[Opening Stored data section]

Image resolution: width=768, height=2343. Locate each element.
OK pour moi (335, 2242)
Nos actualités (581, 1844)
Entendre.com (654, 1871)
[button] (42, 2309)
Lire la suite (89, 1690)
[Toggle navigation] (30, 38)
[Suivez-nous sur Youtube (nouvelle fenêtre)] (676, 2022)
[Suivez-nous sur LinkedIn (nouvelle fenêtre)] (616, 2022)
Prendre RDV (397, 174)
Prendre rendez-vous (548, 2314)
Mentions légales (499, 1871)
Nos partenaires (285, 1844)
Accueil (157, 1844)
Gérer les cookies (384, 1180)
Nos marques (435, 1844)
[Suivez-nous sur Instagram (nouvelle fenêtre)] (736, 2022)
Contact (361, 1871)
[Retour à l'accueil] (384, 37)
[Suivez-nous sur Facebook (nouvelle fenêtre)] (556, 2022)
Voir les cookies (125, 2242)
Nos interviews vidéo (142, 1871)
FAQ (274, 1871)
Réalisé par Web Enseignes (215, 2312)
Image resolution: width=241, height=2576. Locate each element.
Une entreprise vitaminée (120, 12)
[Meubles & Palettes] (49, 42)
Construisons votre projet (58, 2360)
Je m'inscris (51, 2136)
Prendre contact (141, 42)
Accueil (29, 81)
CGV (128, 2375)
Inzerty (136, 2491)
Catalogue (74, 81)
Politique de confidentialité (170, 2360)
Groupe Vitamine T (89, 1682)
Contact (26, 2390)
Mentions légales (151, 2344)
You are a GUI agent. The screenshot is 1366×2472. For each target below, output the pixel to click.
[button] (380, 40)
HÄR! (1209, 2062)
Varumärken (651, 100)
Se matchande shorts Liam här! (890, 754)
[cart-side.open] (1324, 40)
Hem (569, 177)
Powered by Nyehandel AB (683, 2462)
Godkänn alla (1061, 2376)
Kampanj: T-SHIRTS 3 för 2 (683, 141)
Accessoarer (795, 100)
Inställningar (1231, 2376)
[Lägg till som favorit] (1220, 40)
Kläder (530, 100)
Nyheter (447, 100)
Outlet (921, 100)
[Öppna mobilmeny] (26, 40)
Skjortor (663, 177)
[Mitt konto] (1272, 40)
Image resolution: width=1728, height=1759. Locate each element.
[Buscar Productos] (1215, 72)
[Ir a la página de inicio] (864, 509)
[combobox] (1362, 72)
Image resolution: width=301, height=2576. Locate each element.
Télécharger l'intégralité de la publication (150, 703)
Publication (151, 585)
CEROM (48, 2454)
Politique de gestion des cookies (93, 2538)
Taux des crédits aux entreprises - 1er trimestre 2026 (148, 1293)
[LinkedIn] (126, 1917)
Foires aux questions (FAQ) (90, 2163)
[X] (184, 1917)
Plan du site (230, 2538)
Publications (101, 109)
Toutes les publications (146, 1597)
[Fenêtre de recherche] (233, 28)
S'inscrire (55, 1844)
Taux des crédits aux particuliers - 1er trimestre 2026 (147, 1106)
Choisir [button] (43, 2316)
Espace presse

[Closing Stored data section]

* Action item: The entries above need to be transcribed with no differences at all.

* Problem solution:
Image resolution: width=768, height=2343. Locate each element.
OK pour moi (335, 2242)
Nos actualités (581, 1844)
Entendre.com (654, 1871)
[button] (42, 2309)
Lire la suite (89, 1690)
[Toggle navigation] (30, 38)
[Suivez-nous sur Youtube (nouvelle fenêtre)] (676, 2022)
[Suivez-nous sur LinkedIn (nouvelle fenêtre)] (616, 2022)
Prendre RDV (397, 174)
Prendre rendez-vous (548, 2314)
Mentions légales (499, 1871)
Nos partenaires (285, 1844)
Accueil (157, 1844)
Gérer les cookies (384, 1180)
Nos marques (435, 1844)
[Suivez-nous sur Instagram (nouvelle fenêtre)] (736, 2022)
Contact (361, 1871)
[Retour à l'accueil] (384, 37)
[Suivez-nous sur Facebook (nouvelle fenêtre)] (556, 2022)
Voir les cookies (125, 2242)
Nos interviews vidéo (142, 1871)
FAQ (274, 1871)
Réalisé par Web Enseignes (215, 2312)
Image resolution: width=241, height=2576. Locate each element.
Une entreprise vitaminée (120, 12)
[Meubles & Palettes] (49, 42)
Construisons votre projet (58, 2360)
Je m'inscris (51, 2136)
Prendre contact (141, 42)
Accueil (29, 81)
CGV (128, 2375)
Inzerty (136, 2491)
Catalogue (74, 81)
Politique de confidentialité (170, 2360)
Groupe Vitamine T (89, 1682)
Contact (26, 2390)
Mentions légales (151, 2344)
You are a GUI agent. The screenshot is 1366×2472. For each target below, output the pixel to click.
[button] (380, 40)
HÄR! (1209, 2062)
Varumärken (651, 100)
Se matchande shorts Liam här! (890, 754)
[cart-side.open] (1324, 40)
Hem (569, 177)
Powered by Nyehandel AB (683, 2462)
Godkänn alla (1061, 2376)
Kampanj: T-SHIRTS 3 för 2 (683, 141)
Accessoarer (795, 100)
Inställningar (1231, 2376)
[Lägg till som favorit] (1220, 40)
Kläder (530, 100)
Nyheter (447, 100)
Outlet (921, 100)
[Öppna mobilmeny] (26, 40)
Skjortor (663, 177)
[Mitt konto] (1272, 40)
Image resolution: width=1728, height=1759. Locate each element.
[Buscar Productos] (1215, 72)
[Ir a la página de inicio] (864, 509)
[combobox] (1362, 72)
Image resolution: width=301, height=2576. Locate each element.
Télécharger l'intégralité de la publication (150, 703)
Publication (151, 585)
CEROM (48, 2454)
Politique de gestion des cookies (93, 2538)
Taux des crédits aux entreprises - 1er trimestre 2026 (148, 1293)
[LinkedIn] (126, 1917)
Foires aux questions (FAQ) (90, 2163)
[X] (184, 1917)
Plan du site (230, 2538)
Publications (101, 109)
Toutes les publications (146, 1597)
[Fenêtre de recherche] (233, 28)
S'inscrire (55, 1844)
Taux des crédits aux particuliers - 1er trimestre 2026 (147, 1106)
Choisir [button] (43, 2316)
Espace presse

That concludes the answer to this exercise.